So, I probably have tought of my program the wrong way, but I can't find how to do what I'm trying to in a pretty way. I also could not find how to search this in Google properly, so sorry if this is already answered. Here is what I have:
I have an abstract class GameWorld which will be extended into several different gameWorlds, like GameAWorld , GameBWorld ... I have another abstract class GameRenderer which will be responsible for the rendering of these worlds, and will also be extended into GameARenderer , GameBRenderer ...
My issue is, when GameARenderer is created (in another class, not GameAWorld), it receives a general GameWorld (which is actually a GameAWorld). I need to get an object from Game A World, which is not in GameWorld. Therefore, what I am doing in the GameARenderer now is:
Obj chair = ((GameAWorld)world).getChair();
because if I simply do world.getA(), without the cast, GameWorld won't have the getA() method.
I believe that this may be sounding confusing, so I will try to clarify it later on, if no one understands...
Feel free to suggest changes on my architecture, if no code will solve it.
As a short but hopefully good enough example I'll try to help you out.

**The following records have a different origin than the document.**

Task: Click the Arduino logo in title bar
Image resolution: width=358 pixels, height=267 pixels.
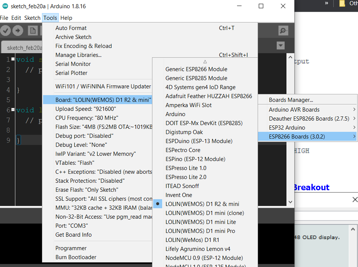Action: click(5, 6)
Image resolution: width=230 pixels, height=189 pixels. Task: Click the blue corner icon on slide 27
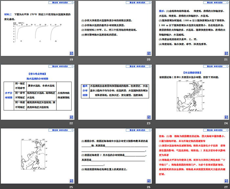click(225, 181)
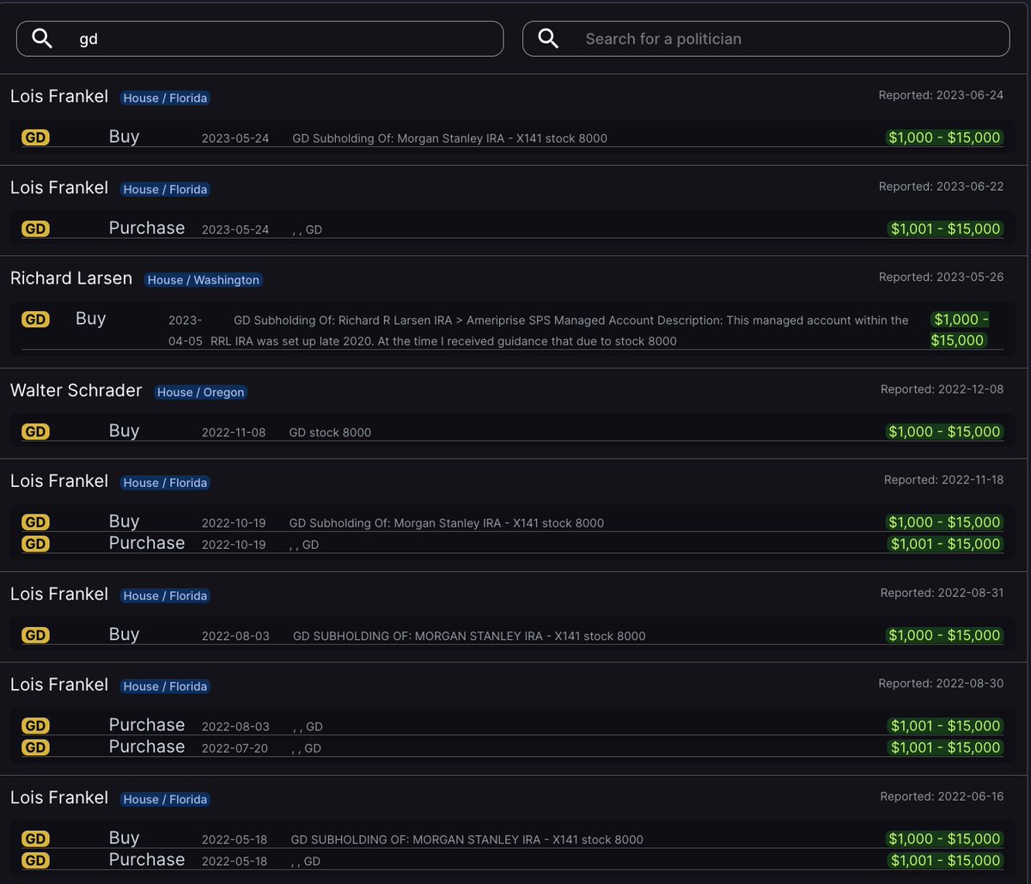Select the House / Florida tag on the 2022-08-31 report
The height and width of the screenshot is (884, 1031).
tap(165, 595)
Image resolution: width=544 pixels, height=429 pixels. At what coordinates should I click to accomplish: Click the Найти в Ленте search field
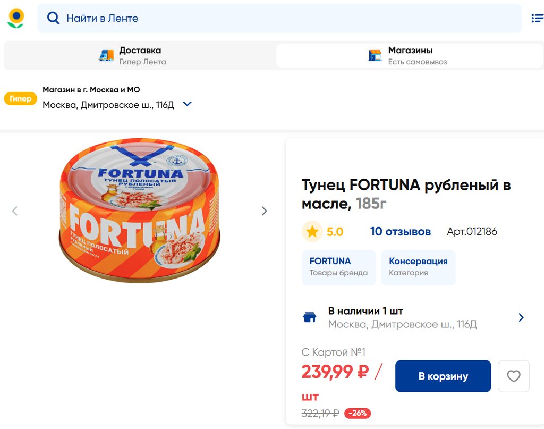coord(287,18)
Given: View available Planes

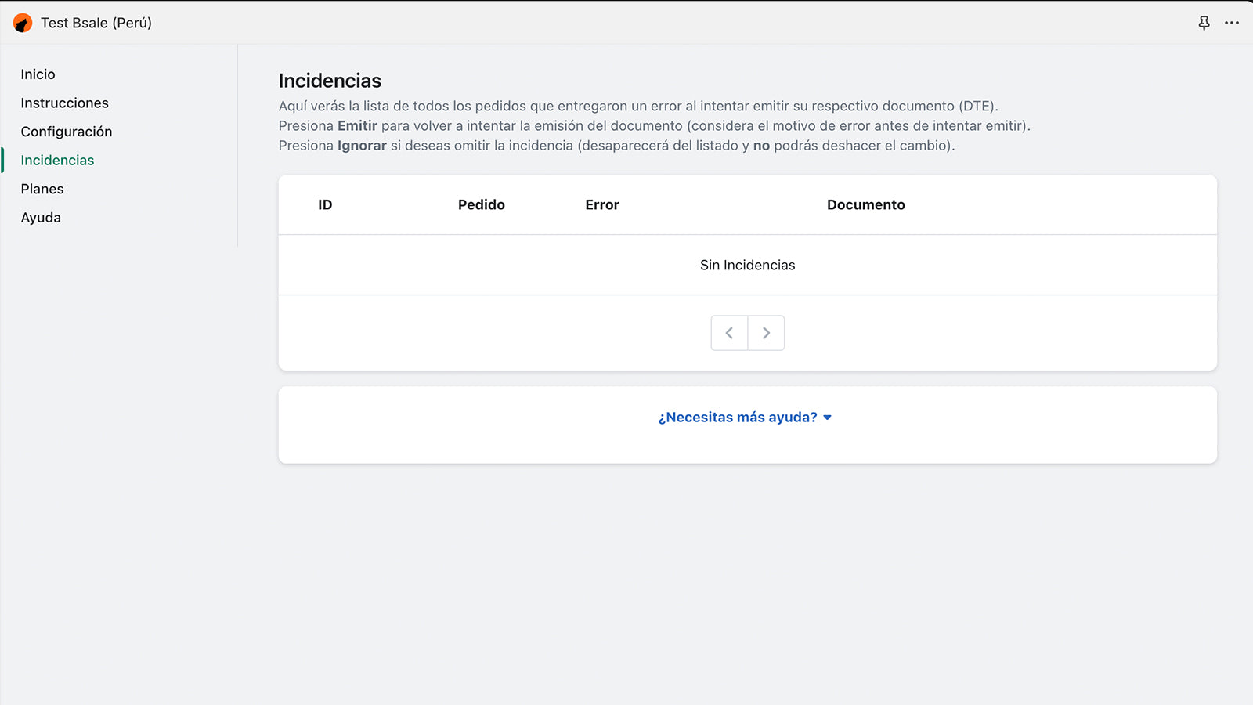Looking at the screenshot, I should coord(42,189).
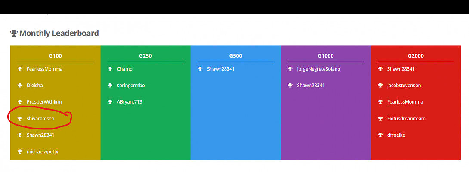Click trophy icon beside Champ
This screenshot has height=172, width=469.
point(110,69)
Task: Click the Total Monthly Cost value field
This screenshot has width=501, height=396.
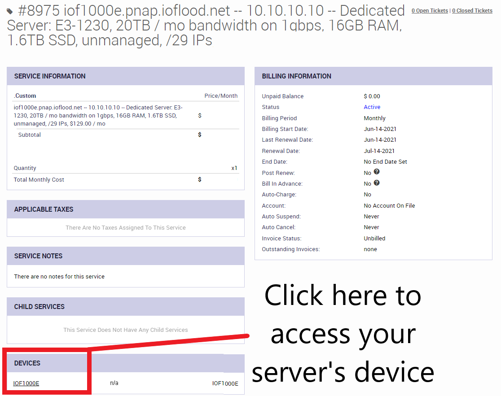Action: (x=199, y=179)

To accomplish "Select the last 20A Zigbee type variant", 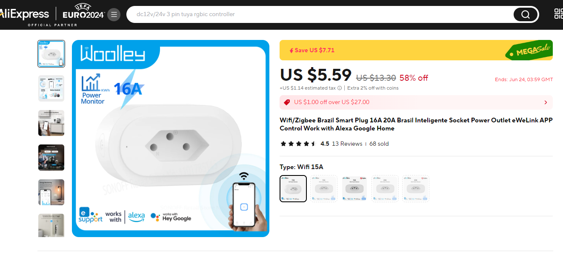I will pos(416,189).
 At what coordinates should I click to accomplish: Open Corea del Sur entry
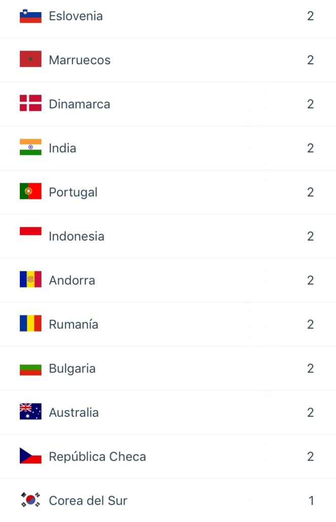(88, 500)
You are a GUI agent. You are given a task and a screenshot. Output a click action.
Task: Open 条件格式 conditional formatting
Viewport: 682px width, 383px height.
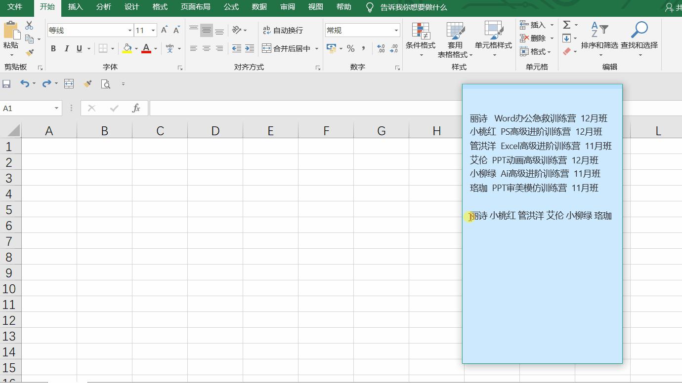[421, 39]
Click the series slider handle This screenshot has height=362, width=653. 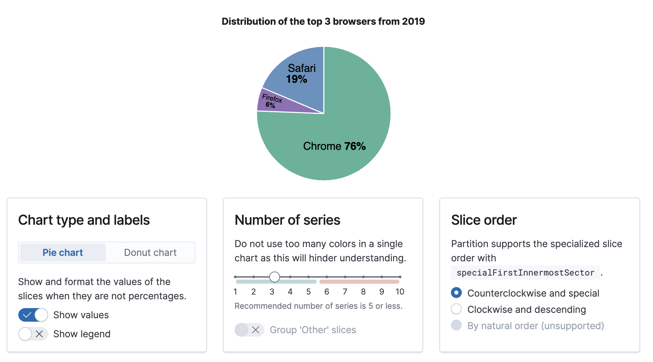tap(275, 277)

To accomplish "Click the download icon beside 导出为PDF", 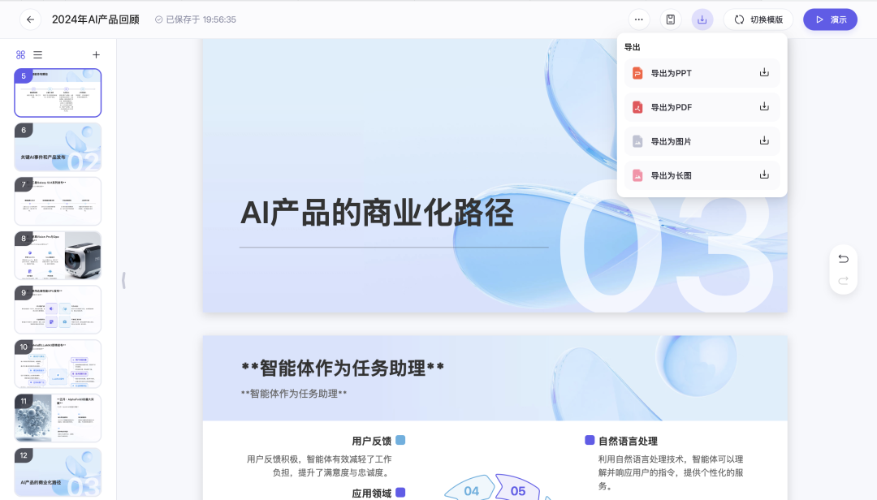I will 763,106.
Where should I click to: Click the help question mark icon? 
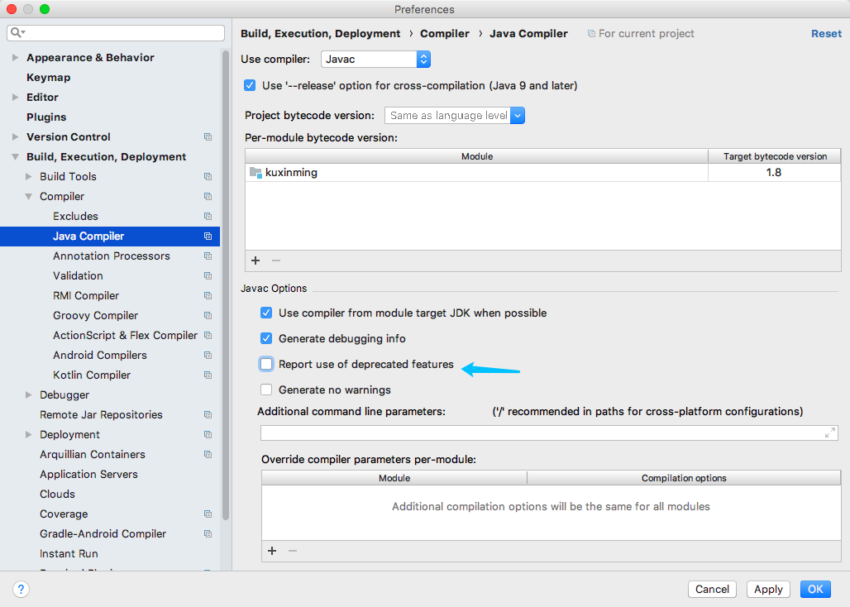coord(21,589)
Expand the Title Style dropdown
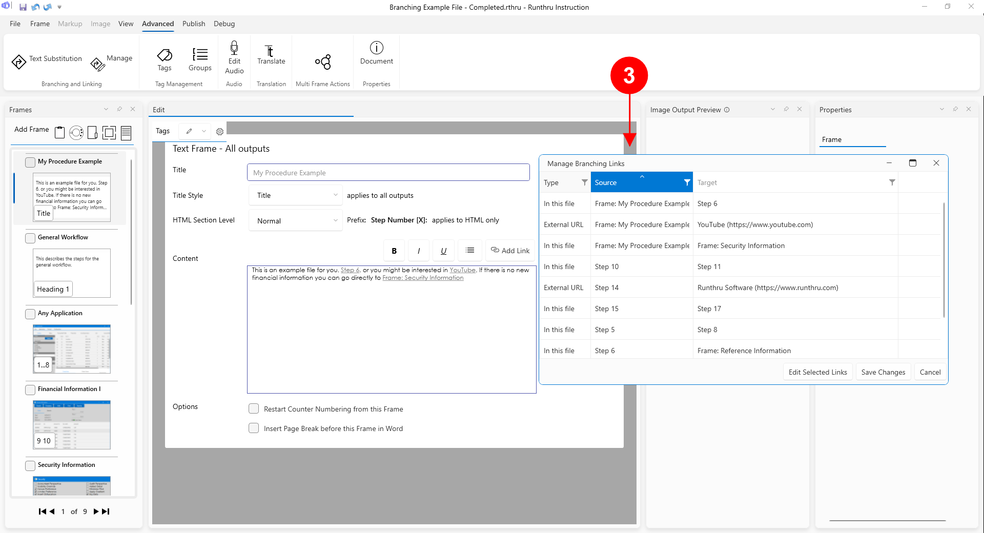984x533 pixels. tap(295, 195)
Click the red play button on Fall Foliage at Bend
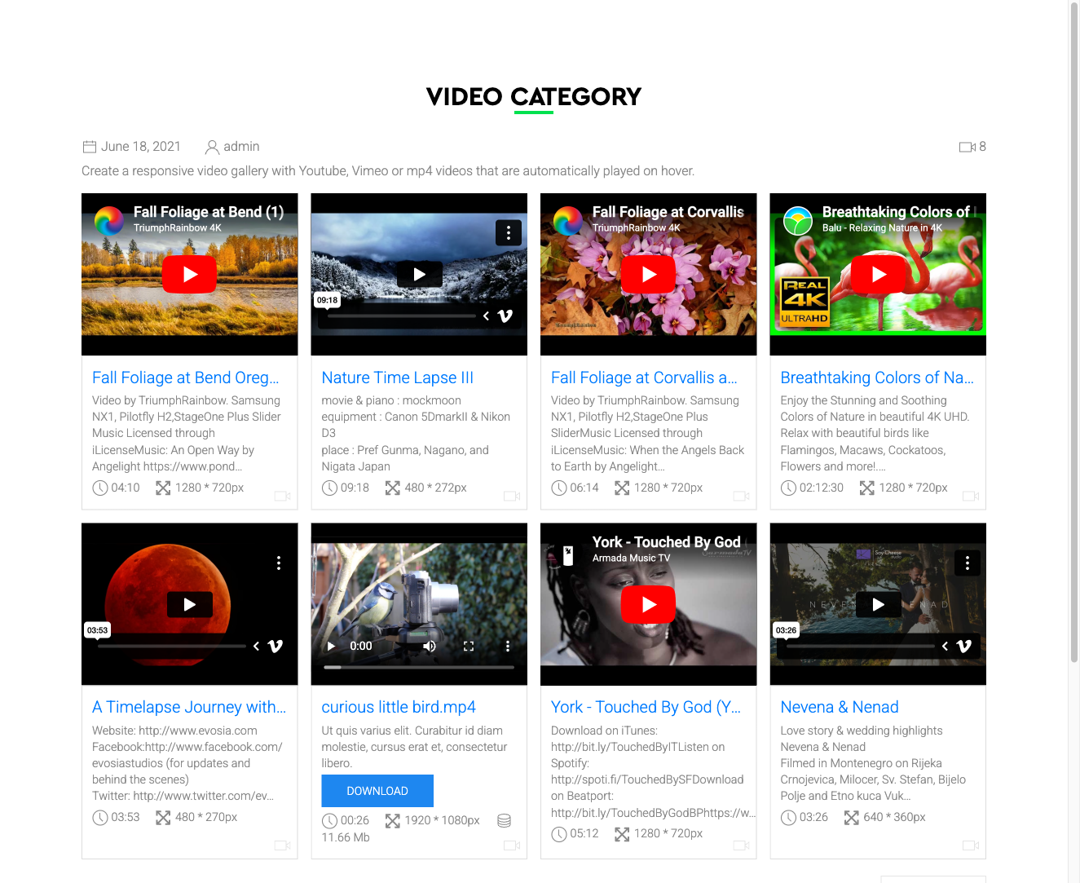 189,274
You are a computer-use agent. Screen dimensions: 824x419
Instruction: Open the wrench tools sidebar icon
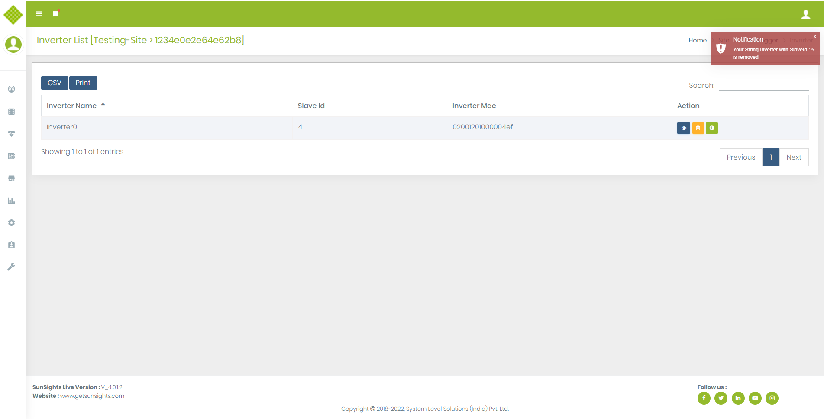click(12, 267)
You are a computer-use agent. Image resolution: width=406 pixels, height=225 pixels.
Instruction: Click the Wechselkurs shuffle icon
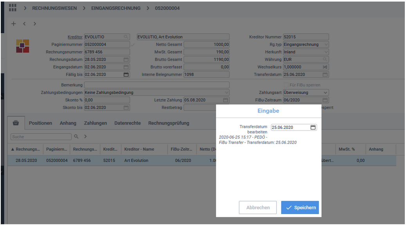325,67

public interface Drawable {
void draw(Graphics g);
}
public class GameWorld {
List<GameObject> gameObjects;
List<GameObject> getGameObjects() {...}
}
public class GameAWorld extends GameWorld {...}
public class GameObject implements Drawable {
// this could be abstract too. Whatever suits your needs.
@Override
public void draw(Graphics g) { ... }
}
//inside a renderer
List<GameObject> gameObjects = gameWorld.getGameObjects();
for (GameObject go : gameObjects)
go.draw(g);
That's the way I'd do it. Be advised I slapped that together quick-like; it might not be 100% correct but you should get the point.